Insects of a certain type lay eggs on leaves such that the number of
eggs on a given leaf has a Poisson distribution with mean $1$. For any
given leaf, the probability is $0.1$ that it will be visited by such
an insect, and leaves are visited independently of each other.(a) What is the probability that a given leaf has no eggs?
(b) If a leaf is inspected and has no eggs, what is the probability that it has been visited by an insect?
(c) If 10 leaves are inspected and none have any eggs, what is the probability that at least one leaf has been visited by an insect?
Let $X=\{\text{Number of eggs on a given leaf}\}$ and we have that $X\sim \text{Poi}(\lambda), \ \lambda=1.$ We also know that $P(\text{Visit}) = 0.1.$ We are looking for $P(\text{No eggs}).$
So, according to Baye's theorem: $$P(\text{No eggs})=1-P(\text{Eggs})=1-P(\text{Eggs|Visit})\cdot P(\text{Visit})=1-0.1\cdot P(\text{Eggs|Visit}).$$
I have to find $$P(\text{Eggs|Visit})=\frac{e^{-1}(-1)^0}{0!}=\frac{1}{e}\approx 0.3679.$$
So
$$P(\text{No eggs})=1-0.1\cdot0.3679=0.9632.$$
Correct answer is $0.9 + 0.1\cdot e^{-1}\approx0.94.$
Questions:
1) In a problem, what is the main indicator that Baye's theorem should be used?

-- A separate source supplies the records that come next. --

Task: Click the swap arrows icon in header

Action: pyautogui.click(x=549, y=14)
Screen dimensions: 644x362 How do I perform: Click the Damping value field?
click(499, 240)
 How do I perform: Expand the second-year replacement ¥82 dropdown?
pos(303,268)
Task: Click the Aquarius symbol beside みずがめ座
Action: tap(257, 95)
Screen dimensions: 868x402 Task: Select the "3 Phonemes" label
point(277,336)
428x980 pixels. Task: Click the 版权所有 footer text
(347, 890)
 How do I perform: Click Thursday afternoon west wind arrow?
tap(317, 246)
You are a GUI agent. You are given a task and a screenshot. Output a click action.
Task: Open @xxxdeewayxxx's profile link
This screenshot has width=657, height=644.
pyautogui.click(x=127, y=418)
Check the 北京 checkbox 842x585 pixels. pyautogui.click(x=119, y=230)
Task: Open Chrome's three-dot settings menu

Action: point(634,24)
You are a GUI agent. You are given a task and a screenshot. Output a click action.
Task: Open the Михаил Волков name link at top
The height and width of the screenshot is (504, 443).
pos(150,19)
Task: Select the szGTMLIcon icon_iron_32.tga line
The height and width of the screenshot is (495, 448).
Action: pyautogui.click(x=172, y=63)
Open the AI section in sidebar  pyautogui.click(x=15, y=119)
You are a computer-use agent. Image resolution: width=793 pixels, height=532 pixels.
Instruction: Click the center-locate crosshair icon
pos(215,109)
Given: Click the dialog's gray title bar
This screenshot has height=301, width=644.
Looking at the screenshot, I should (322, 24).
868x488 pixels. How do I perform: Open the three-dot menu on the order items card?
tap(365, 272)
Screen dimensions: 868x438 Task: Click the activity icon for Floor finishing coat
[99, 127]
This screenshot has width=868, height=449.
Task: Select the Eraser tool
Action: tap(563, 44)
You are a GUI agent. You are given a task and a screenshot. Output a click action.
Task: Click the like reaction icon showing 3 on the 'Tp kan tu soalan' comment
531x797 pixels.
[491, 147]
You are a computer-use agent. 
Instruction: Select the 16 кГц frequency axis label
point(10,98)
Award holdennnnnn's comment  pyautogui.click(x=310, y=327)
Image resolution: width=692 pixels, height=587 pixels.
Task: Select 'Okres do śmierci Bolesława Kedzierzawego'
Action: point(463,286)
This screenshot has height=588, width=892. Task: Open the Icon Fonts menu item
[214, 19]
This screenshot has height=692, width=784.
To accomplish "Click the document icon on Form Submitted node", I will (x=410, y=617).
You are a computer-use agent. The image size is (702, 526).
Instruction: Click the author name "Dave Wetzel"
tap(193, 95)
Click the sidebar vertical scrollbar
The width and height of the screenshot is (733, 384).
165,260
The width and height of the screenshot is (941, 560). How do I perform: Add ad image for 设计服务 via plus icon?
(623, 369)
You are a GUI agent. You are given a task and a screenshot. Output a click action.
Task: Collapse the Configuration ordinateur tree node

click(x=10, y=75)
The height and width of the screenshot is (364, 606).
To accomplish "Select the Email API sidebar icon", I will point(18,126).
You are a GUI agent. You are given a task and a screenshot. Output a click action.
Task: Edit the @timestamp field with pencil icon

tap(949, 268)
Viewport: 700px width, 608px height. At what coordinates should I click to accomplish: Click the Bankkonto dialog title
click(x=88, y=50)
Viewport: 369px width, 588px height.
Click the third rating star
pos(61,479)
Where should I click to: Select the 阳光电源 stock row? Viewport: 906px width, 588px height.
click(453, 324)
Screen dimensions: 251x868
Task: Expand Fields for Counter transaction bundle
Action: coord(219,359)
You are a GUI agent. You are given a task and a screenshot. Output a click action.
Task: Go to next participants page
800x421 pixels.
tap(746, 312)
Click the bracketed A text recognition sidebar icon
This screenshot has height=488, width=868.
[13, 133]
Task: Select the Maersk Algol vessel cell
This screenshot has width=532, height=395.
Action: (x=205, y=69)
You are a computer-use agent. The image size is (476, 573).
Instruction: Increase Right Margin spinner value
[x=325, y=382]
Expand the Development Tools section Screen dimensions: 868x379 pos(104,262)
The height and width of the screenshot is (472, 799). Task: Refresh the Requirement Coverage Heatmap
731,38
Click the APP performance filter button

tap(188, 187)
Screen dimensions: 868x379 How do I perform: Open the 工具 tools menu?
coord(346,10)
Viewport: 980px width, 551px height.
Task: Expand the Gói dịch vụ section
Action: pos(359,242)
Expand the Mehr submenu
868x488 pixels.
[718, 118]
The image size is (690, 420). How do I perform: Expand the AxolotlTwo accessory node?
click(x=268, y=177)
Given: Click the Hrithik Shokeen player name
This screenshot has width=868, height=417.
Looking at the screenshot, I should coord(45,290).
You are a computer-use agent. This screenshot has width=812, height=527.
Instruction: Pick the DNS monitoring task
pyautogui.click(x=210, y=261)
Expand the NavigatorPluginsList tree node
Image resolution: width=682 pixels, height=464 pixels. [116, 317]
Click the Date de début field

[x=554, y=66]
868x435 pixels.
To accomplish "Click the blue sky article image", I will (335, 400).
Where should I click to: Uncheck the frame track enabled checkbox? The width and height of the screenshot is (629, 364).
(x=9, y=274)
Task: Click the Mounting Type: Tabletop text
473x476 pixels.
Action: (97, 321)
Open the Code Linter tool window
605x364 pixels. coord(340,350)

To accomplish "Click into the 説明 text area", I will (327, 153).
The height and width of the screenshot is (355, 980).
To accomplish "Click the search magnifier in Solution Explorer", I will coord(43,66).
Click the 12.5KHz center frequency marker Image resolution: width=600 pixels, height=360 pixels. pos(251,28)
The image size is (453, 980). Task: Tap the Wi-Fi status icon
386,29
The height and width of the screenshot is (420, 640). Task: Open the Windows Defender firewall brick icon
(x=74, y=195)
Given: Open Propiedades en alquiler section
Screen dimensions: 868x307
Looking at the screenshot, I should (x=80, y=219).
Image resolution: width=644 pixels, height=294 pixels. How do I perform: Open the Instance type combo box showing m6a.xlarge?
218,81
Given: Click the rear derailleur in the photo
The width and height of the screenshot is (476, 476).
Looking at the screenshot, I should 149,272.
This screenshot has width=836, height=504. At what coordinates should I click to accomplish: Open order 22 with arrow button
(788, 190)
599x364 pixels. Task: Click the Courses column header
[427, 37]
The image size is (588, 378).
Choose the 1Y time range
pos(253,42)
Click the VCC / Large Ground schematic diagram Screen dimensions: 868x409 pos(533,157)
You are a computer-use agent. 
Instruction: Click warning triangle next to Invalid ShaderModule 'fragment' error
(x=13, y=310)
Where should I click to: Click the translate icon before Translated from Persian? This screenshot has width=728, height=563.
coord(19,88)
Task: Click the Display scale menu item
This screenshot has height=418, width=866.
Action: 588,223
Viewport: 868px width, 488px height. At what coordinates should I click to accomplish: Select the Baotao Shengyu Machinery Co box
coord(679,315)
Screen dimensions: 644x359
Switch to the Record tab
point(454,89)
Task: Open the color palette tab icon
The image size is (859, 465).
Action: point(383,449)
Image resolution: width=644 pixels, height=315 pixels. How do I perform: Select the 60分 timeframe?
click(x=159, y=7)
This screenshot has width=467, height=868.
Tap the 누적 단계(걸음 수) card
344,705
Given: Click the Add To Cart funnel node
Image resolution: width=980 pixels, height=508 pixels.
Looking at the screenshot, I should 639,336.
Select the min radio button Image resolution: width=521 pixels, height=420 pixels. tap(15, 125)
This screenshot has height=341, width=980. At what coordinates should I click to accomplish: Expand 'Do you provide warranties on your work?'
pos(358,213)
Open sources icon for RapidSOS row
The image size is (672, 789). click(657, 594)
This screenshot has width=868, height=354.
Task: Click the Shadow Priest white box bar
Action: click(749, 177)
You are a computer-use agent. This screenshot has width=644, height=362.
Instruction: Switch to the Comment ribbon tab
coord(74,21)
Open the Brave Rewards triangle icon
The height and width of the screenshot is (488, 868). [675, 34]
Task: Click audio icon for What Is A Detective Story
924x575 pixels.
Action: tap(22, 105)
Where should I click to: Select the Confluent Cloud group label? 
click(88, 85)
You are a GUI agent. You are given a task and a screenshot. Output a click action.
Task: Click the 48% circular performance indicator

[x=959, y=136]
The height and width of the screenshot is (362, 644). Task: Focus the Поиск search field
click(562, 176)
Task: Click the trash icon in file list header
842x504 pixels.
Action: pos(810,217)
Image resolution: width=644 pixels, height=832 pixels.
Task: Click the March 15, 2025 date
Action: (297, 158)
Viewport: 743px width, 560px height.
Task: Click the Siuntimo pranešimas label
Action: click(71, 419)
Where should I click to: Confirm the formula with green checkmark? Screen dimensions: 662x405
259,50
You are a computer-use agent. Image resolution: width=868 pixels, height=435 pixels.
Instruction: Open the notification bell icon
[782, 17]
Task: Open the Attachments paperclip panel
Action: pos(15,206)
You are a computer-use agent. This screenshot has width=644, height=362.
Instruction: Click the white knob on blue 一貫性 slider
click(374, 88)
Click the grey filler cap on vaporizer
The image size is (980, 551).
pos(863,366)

2) I don't really understand how it suffices to directly use the pmf for Possion distribution to compute $P(\text{No eggs}).$ My random variable $X$ only counts ne number of eggs on a leaf, not number of eggs given a visitor. I think this has something to do with getting incorrect answer.
Best Answer
What you have computed as $1/e$ is $P[\text{No eggs|Visit}]$.
The probability of no eggs is: Probability of no visit + Probability[visit] $\times$ (Probability of no eggs given visit).